Textualism confounds the linkage between jurisprudential methodology and philosophy. In popular conception, a judge’s choice of interpretive tools is bound to be tightly intertwined with the ideological flavor of that judge’s outcomes: originalism or strict constructionism lead to conservative results, while living constitutionalism or purposivism lead to liberal results. Textualism, once pilloried as a tool of the right, is now making a play at escaping that perceptual mold. As the methodology has become more and more ubiquitous, it has taken on a new character. It now boasts of broad acceptance throughout the judiciary and even such conservative paragons as Neil Gorsuch and Clarence Thomas have sometimes followed textualism toward what might seem rather progressive outcomes. Muldrow v. City of St. Louis,1 decided last term, is sure to join cases like Southwest Airlines v. Saxon, New Prime v. Oliviera, and the quintessential Bostock v. Clayton County in the pantheon of progressive textualism.

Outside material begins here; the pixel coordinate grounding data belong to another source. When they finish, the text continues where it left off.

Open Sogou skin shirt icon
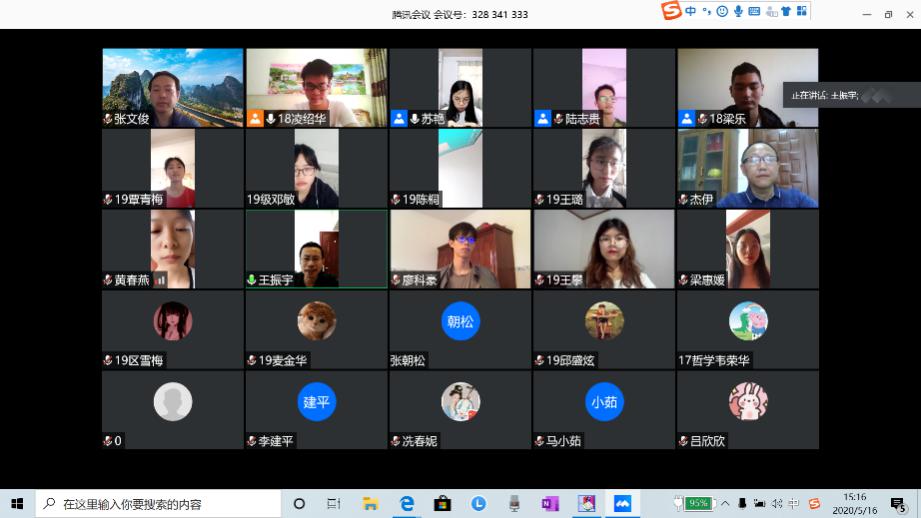 coord(785,11)
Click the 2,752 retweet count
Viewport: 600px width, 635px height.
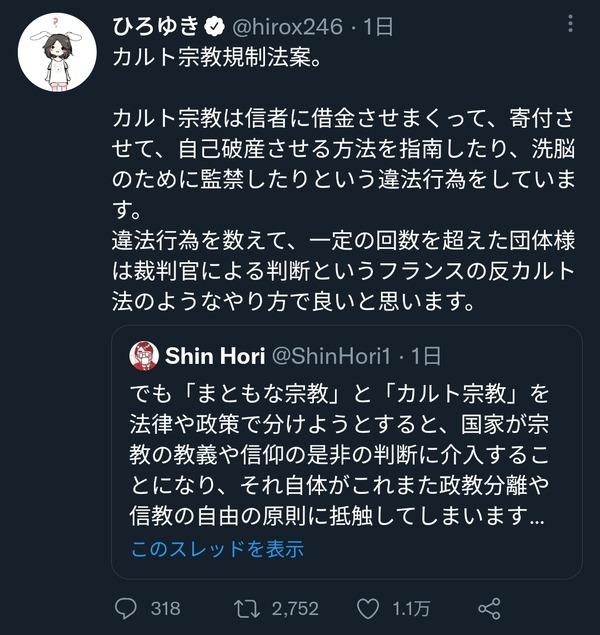295,609
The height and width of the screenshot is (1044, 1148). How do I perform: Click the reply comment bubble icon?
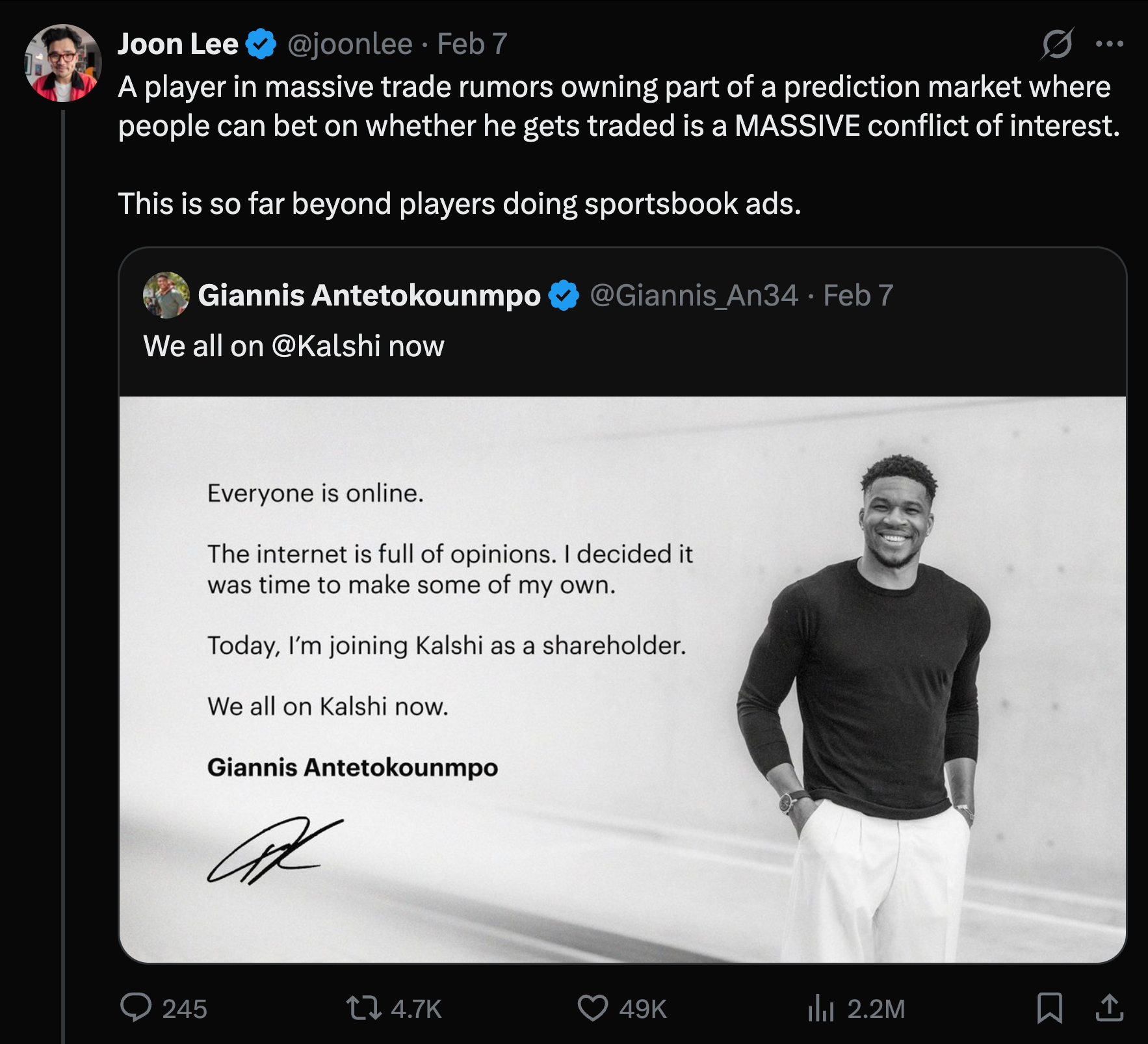[x=136, y=1008]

Missouri’s Sandra Sperino makes this point in her forthcoming article, When is Discrimination Harmful?, where she explores Muldrow’s dominating use of textualism to drastically expand the reach of employment discrimination laws. But, in its quest to excise subjective applications of Title VII, the Muldrow Court opened just as many doors as it closed—leaving lower courts to struggle with applications that are no less subjective than the standard Muldrow abandoned. What’s the root of this inextricable challenge? Sperino posits that the concept of “harm,” a foundational component of anti-discrimination law, inevitably “rests on judgments that cannot be answered through the statutory text alone.”
Muldrow concerned the transfer of a St. Louis police sergeant to a less prestigious and subjectively rewarding position because of her sex. Most circuits had held that transfers without a change in rank and pay like this do not constitute “harm” within the meaning of Title VII. Instead, actionable harm must rise to the level that it is “materially adverse” to the plaintiff. Muldrow rejects that standard, offering instead that the plain text of Title VII requires nothing more than a showing of “some harm.”
But, Professor Sperino and others, myself included, have noted that “some harm” is hardly more definite than “materially adverse.” The new standard is certainly lower, but how much lower is not clear, and the statutory text seems insufficient to reveal the answer. My own take on Muldrow would look beyond the text toward corresponding legal conceptions of harm.
Professor Sperino agrees. But from Muldrow she offers a more universal approach. Title VII, she suggests, was designed to be broad—and even ambiguous in parts—so as to leave room to “strike at the entire spectrum” of discrimination. The some-harm standard demonstrates this malleability. So, while textualism can answer some of the questions Title VII poses, stopping there leaves the job only half done. Taking the next step further, courts should look to the history and purpose of Title VII for answers.
In many ways, the modern approach to statutory interpretation, that leaves extraneous sources and policy off to the side, is superior. Done right, it avoids the manipulation, bias, and subjectivity that an open universe can introduce. But one of its biggest pitfalls is that past Congresses often wrote laws with the assumption that courts would look more broadly at the law’s history and purpose. In the case of Title VII, Sperino explains, this meant Congress wrote open-endedly—expecting that courts would apply the law as needed to strike broadly against discrimination. Indeed, many of the core tests courts apply to Title VII were developed by reference to its objective, not its text.
Sperino makes a compelling case for a more comprehensive approach to discrimination law. In fact, I might even go a step further to argue that Title VII and its sister-statutes double as one of a class of background statutes that provide context to the law more broadly. As courts grapple with the unanswered questions Muldrow left, they should take Professor Sperino’s lesson that those questions are supposed to be there. And they should take heed that answers exist, not just in the statute’s text, but in its character.